Methodology note — reading-error class #34

#34 (NEW): cold-run determinism depends on input path form. Running ours against default.xex directly (extracted file) produces a different boot trajectory than running against the parent .iso containing it. The C+19 / C+21 baselines used the .iso path; the .xex direct path yields 40x more imports and 1.6M unimpl warnings (CPU stuck/looping in a probe that doesn't fire on the iso). All cold-vs-cold protocol entries MUST use the iso path. Reproduces deterministically: ours-cold against .iso is byte-identical to the c19 archived ours-cold modulo host_ns/guest_cycle fields (verified 121,569 events all match post-normalization).

Likely cause: the iso path triggers xenia_vfs::disc_image:: DiscImageDevice::open at main.rs:1397-1400, mounting a full disc VFS at d:\ / \Device\Cdrom0\. The bare-xex path skips this and leaves the VFS unmounted for most disc-prefixed opens, causing different boot-validator branches.

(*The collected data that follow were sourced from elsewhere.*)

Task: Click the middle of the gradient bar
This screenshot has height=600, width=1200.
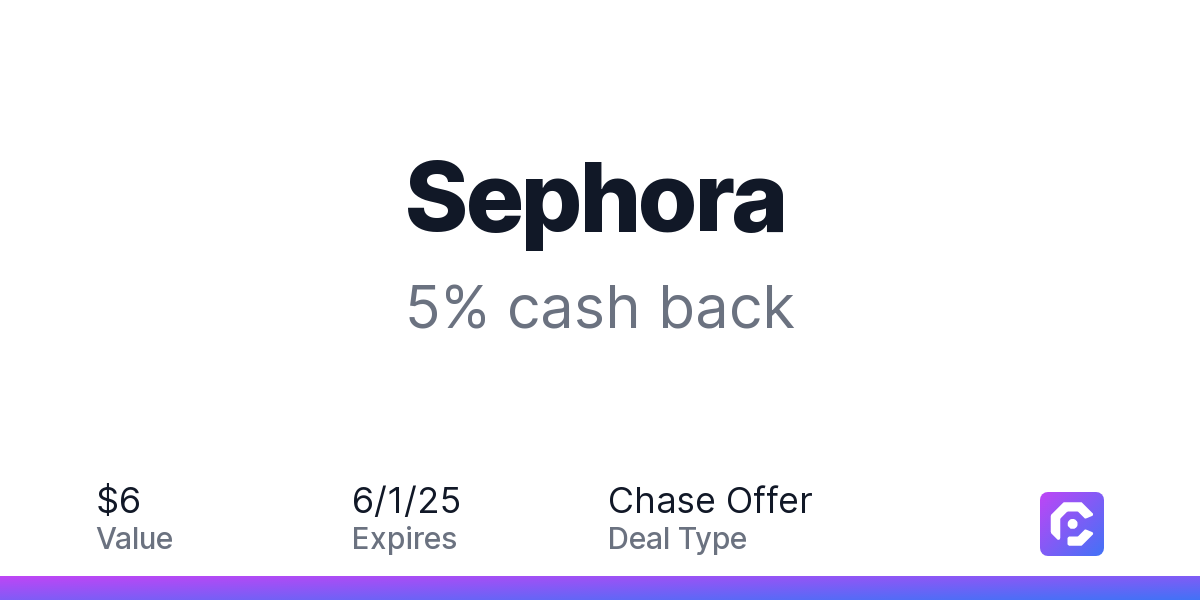Action: pyautogui.click(x=600, y=588)
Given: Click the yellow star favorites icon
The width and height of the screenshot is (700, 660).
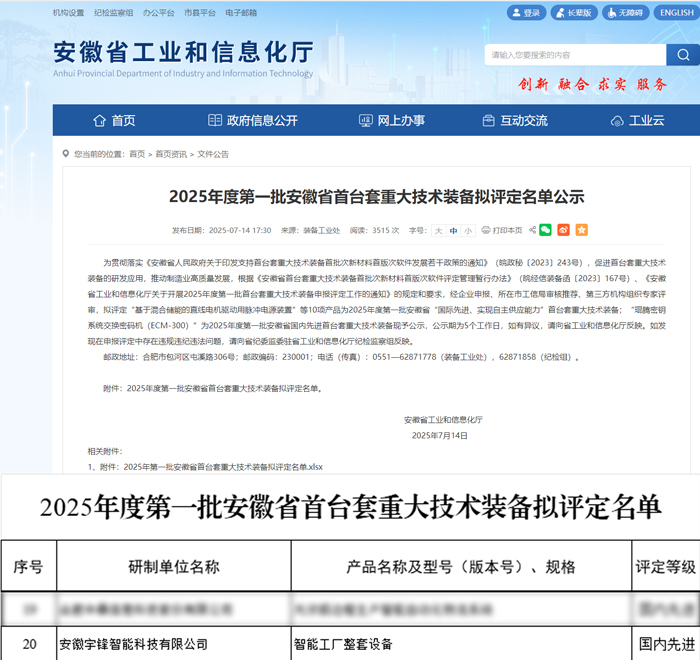Looking at the screenshot, I should click(x=581, y=230).
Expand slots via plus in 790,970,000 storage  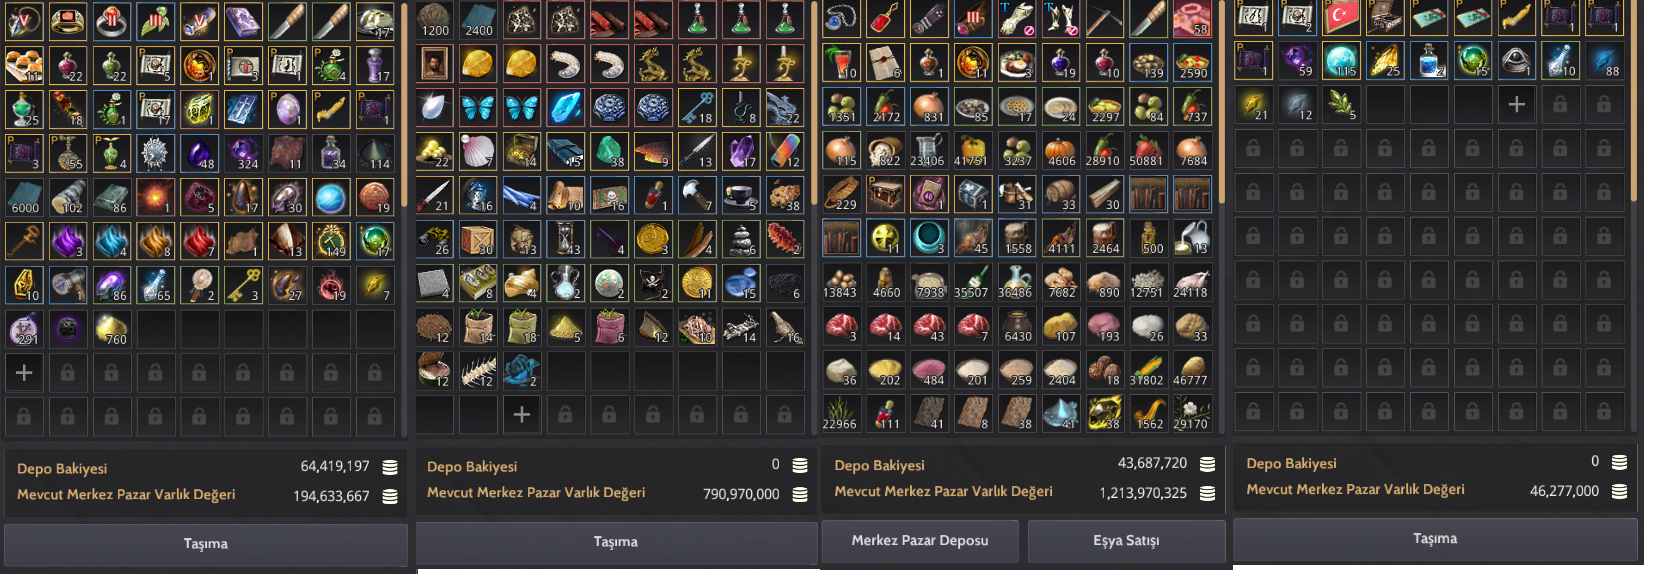click(522, 414)
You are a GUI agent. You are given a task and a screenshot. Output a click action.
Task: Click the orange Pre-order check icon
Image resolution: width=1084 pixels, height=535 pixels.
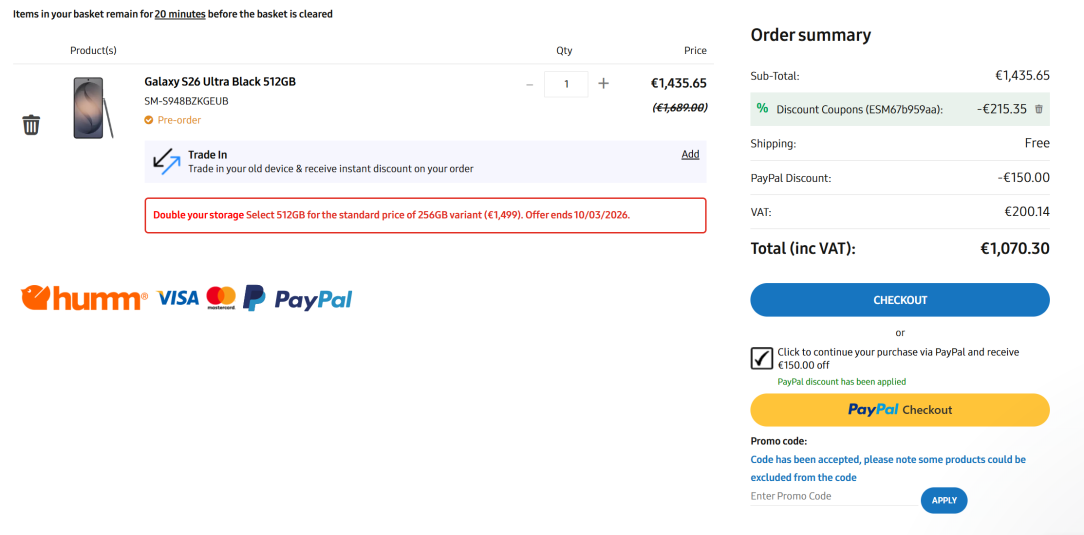(x=149, y=120)
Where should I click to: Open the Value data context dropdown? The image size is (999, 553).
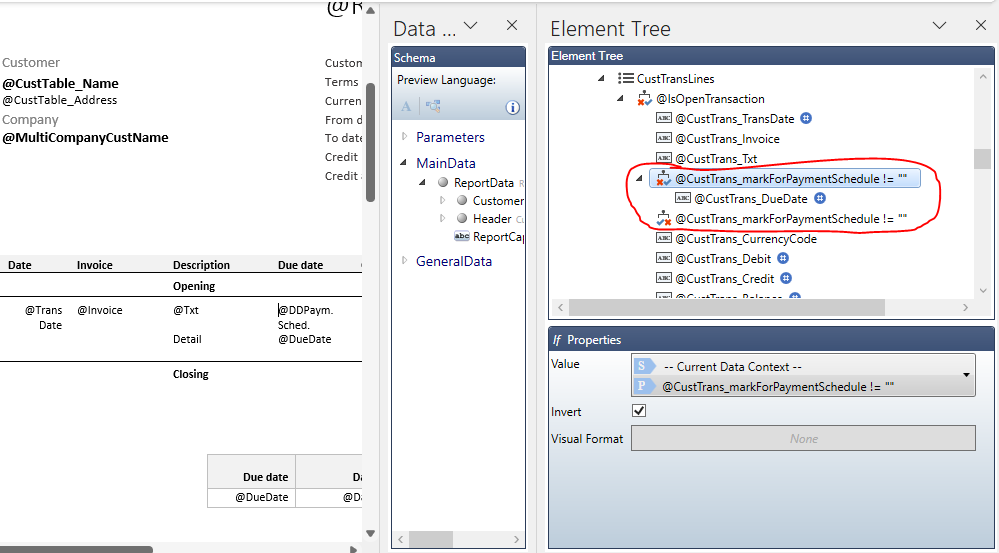[x=965, y=375]
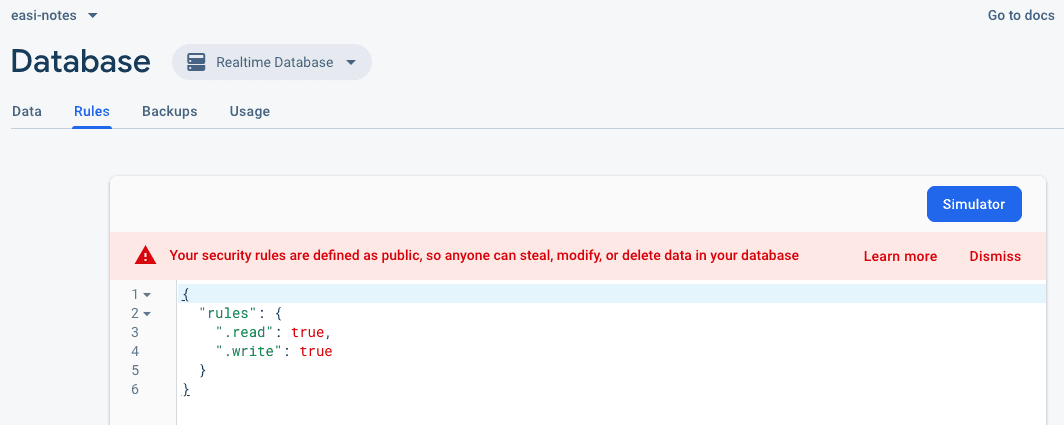Collapse the rules block on line 2
Viewport: 1064px width, 425px height.
tap(147, 314)
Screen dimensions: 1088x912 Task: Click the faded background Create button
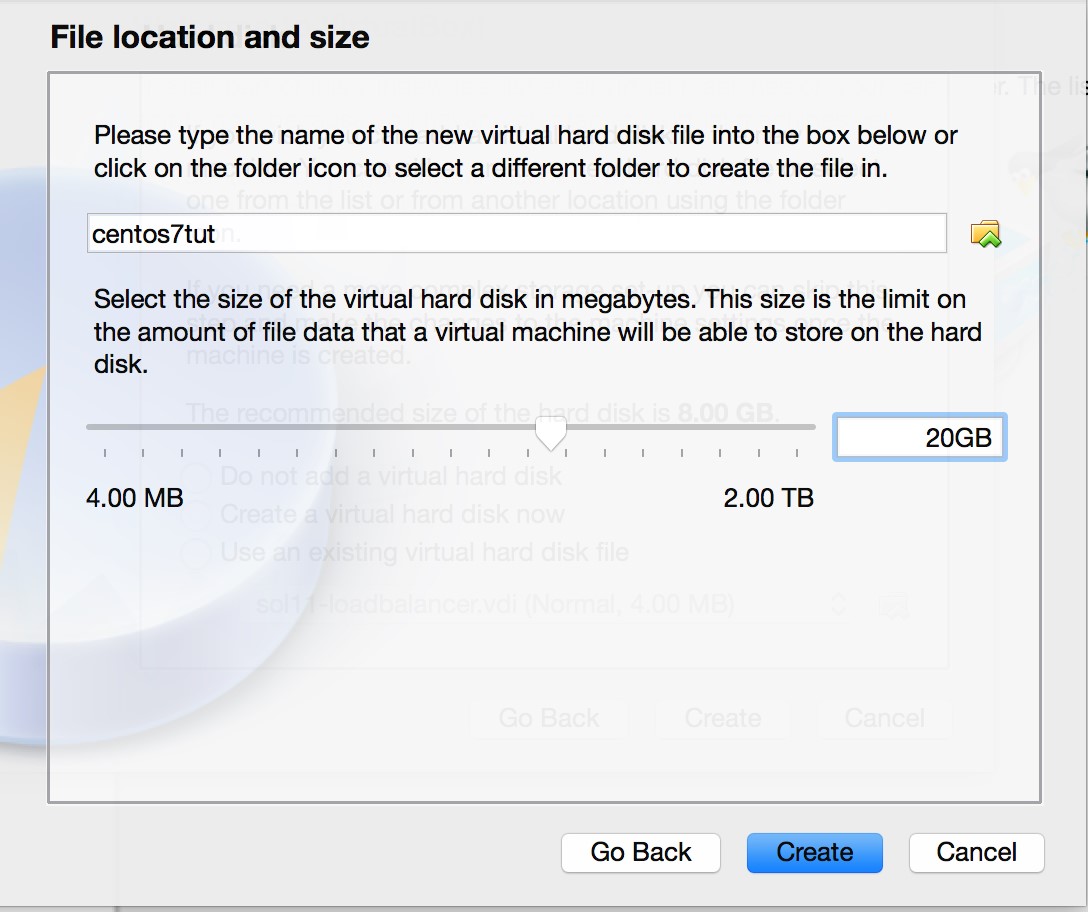pos(722,718)
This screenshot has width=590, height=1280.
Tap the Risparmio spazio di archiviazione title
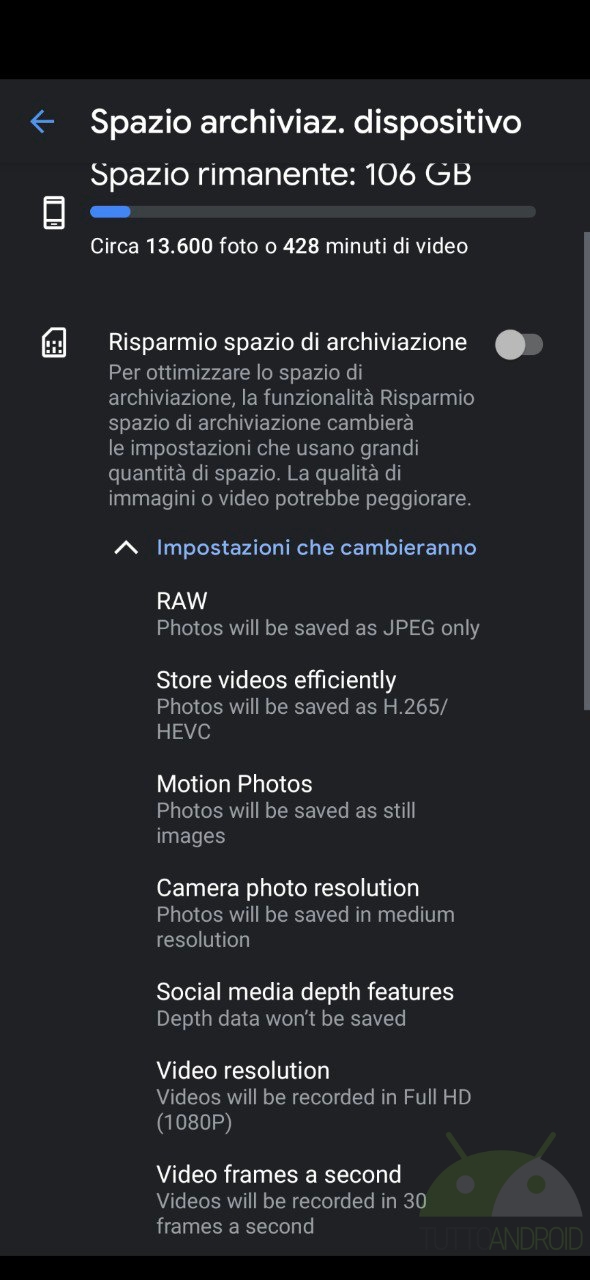[287, 342]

This affects ALL future cold-vs-cold protocol runs — always pass the .iso path, not the loose .xex.

Recommendation for next sessions

This is the SECOND C-series session (after C+20) classified as scheduler-determinism in the post-loop RtlEnter region near idx 104,607. The pattern is stable and well-understood. Recommended next-target sequence:

  1. C+23 = D-NEW-2 (KeWaitForSingleObject timeout_ns sign/scale asymmetry on tid=12→7 idx=3): canary=-30000000 vs ours=429466729600. Small ε-class encoding fix in ke_wait_for_single_object's timeout-pointer dereference. Independent of scheduler determinism. Out of scope for C+22 per prompt's explicit "You may NOT ... Fix D-NEW-2 in this session."

  2. C+24 = D-NEW-3 (canary tid=14 → ours tid=9 idx=41: canary calls XAudioGetVoiceCategoryVolumeChangeMask while ours calls RtlEnterCriticalSection). Pre-context shows identical KeReleaseSpinLockFromRaisedIrql + KfLowerIrql pair; the next branch picks completely different exports. Likely a missing/stubbed XAudio export in ours that, when absent, causes a fallback to a different code path.

  3. Open the parallel scheduler-determinism track to attack the C+20 / C+22 family at the root. Estimated multi-session refactor; per prompt this is "a separate session."

Files

  • diff-cold-vs-cold.md — full diff report.
  • cold-vs-cold-result.md — matched-prefix table + gates.
  • canary-binary-cache-pre-wipe.tar.gz — pre-wipe oracle backup.
  • canary-xdg-cache-pre-wipe.tar.gz — pre-wipe XDG oracle.
  • escalation.md — this document's TL;DR + recommended next.